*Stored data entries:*
Segment Open

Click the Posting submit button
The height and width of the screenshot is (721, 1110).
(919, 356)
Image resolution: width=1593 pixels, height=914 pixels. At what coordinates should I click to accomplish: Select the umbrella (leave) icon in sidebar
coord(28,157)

Segment Closed

*WHAT THE EXERCISE ASKS:*
Return all the data exactly as given.

*OUTPUT BELOW:*
Click the Posting submit button
The height and width of the screenshot is (721, 1110).
(919, 356)
Image resolution: width=1593 pixels, height=914 pixels. At what coordinates should I click to accomplish: Select the umbrella (leave) icon in sidebar
coord(28,157)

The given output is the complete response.